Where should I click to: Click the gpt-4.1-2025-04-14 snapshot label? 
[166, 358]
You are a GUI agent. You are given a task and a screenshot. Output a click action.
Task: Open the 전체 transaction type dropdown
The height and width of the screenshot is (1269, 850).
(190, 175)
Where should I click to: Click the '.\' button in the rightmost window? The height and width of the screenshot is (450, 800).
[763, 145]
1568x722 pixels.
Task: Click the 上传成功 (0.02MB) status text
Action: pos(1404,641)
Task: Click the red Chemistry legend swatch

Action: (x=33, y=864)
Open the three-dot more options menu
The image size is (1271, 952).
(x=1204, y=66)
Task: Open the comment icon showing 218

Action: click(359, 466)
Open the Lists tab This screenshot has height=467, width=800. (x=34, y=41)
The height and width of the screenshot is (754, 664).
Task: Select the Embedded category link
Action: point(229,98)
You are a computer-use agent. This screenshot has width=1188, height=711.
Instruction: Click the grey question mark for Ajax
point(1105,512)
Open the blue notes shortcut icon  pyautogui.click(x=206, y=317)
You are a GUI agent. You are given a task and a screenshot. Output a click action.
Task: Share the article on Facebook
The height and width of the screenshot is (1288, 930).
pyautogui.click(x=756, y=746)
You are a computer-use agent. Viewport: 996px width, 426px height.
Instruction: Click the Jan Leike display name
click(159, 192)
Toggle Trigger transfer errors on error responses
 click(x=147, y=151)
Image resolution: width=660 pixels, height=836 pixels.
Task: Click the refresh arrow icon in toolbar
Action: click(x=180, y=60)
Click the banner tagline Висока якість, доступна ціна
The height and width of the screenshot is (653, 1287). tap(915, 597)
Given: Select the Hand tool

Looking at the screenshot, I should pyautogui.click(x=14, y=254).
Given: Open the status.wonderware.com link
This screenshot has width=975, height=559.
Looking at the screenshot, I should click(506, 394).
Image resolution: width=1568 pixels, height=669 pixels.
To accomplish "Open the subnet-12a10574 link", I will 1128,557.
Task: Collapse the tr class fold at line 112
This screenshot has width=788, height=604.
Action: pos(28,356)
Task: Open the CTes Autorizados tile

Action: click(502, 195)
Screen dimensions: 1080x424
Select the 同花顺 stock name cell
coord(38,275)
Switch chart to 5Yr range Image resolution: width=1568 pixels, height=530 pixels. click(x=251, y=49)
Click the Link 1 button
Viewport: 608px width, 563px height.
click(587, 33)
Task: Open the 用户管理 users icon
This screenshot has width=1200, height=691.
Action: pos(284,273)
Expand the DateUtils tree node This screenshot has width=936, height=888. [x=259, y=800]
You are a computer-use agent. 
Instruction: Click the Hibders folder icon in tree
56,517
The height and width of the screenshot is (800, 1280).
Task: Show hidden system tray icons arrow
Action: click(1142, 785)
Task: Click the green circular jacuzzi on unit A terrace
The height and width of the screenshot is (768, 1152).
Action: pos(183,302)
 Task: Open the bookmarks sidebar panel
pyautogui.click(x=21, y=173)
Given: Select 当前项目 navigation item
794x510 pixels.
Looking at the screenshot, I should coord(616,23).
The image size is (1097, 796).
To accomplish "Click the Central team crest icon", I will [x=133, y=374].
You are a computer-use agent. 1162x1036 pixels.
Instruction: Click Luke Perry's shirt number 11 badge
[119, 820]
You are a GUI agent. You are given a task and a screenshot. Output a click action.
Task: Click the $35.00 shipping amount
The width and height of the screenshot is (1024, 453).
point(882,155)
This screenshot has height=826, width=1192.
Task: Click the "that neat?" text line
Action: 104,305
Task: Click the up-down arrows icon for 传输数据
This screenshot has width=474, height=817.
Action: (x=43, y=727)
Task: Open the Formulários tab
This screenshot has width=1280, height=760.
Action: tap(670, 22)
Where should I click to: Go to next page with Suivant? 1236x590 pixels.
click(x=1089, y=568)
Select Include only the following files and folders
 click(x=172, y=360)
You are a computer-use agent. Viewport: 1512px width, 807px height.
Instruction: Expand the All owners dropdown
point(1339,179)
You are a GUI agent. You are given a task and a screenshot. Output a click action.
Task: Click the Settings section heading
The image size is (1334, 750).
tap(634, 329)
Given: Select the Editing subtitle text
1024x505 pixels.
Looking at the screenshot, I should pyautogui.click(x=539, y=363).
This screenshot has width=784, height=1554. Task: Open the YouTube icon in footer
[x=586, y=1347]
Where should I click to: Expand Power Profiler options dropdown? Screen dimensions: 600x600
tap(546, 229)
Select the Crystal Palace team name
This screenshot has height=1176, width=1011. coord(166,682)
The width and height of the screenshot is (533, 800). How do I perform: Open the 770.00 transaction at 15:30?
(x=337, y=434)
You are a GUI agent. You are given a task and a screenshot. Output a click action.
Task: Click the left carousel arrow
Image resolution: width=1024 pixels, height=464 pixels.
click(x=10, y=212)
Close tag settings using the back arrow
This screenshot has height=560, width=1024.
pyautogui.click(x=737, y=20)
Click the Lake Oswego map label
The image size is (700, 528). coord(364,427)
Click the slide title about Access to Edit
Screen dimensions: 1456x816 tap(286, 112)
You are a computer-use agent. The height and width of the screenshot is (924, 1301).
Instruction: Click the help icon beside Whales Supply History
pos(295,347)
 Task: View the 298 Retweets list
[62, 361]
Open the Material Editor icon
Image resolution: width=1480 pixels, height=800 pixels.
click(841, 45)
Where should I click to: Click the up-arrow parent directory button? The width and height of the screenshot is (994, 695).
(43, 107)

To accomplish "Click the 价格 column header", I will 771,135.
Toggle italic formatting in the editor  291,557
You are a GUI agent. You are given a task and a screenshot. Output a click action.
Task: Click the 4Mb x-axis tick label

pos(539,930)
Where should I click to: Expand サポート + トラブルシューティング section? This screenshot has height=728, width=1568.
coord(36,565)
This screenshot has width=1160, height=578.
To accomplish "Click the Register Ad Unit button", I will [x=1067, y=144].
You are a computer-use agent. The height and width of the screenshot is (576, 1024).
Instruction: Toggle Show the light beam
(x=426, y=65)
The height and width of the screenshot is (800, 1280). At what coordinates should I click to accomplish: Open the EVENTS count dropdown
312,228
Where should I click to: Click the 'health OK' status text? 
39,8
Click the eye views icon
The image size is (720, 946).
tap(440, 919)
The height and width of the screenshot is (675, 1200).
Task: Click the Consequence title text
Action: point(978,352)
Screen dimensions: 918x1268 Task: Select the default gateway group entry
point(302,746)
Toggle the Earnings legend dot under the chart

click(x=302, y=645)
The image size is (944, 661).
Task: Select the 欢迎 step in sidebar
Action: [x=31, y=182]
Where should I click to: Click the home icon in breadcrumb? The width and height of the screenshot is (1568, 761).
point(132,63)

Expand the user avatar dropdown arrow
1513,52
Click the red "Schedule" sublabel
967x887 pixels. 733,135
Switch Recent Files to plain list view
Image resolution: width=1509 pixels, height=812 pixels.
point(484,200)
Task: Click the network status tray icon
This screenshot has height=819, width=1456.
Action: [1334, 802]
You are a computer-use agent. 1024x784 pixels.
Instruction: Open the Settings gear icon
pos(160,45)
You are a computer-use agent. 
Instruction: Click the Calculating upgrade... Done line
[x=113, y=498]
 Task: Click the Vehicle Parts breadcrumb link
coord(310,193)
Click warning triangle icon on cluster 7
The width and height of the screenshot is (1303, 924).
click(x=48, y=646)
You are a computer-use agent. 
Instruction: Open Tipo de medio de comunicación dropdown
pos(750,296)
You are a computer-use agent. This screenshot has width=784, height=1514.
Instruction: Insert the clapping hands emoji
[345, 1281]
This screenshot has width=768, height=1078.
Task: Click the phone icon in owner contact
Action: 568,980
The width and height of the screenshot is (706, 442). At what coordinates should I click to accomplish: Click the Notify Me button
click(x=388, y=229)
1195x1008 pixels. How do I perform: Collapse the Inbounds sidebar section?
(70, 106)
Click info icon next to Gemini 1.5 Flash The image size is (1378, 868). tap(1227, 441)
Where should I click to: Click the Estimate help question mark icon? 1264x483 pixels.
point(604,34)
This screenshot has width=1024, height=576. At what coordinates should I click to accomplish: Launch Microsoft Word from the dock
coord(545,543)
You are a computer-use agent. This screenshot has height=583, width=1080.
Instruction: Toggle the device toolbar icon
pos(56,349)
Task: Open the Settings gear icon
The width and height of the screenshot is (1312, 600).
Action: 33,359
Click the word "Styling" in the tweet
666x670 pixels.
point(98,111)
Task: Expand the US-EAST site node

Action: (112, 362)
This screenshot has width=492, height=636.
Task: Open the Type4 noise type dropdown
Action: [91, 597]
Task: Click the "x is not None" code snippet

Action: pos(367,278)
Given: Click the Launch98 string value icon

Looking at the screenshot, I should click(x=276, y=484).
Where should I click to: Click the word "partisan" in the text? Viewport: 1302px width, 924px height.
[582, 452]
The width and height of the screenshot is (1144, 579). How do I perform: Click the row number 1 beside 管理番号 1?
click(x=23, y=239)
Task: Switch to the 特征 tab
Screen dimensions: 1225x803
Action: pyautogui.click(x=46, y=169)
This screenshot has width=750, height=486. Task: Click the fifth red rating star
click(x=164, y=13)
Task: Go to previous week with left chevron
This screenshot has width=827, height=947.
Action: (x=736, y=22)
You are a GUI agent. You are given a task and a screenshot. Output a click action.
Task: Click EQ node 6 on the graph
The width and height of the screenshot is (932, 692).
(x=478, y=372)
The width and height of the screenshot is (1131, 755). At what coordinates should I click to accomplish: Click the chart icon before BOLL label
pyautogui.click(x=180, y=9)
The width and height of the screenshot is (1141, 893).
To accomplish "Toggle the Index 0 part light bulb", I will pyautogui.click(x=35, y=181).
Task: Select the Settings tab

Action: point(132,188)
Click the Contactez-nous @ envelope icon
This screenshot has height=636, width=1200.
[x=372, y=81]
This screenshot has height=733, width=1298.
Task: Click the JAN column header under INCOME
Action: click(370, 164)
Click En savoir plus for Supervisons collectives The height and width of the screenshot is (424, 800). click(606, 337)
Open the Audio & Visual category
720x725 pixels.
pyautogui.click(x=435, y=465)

(Requirement) Show each line from the listing above that includes the word "left".

(Output for this exercise)
Task: Click the left carousel arrow
Task: Go to previous week with left chevron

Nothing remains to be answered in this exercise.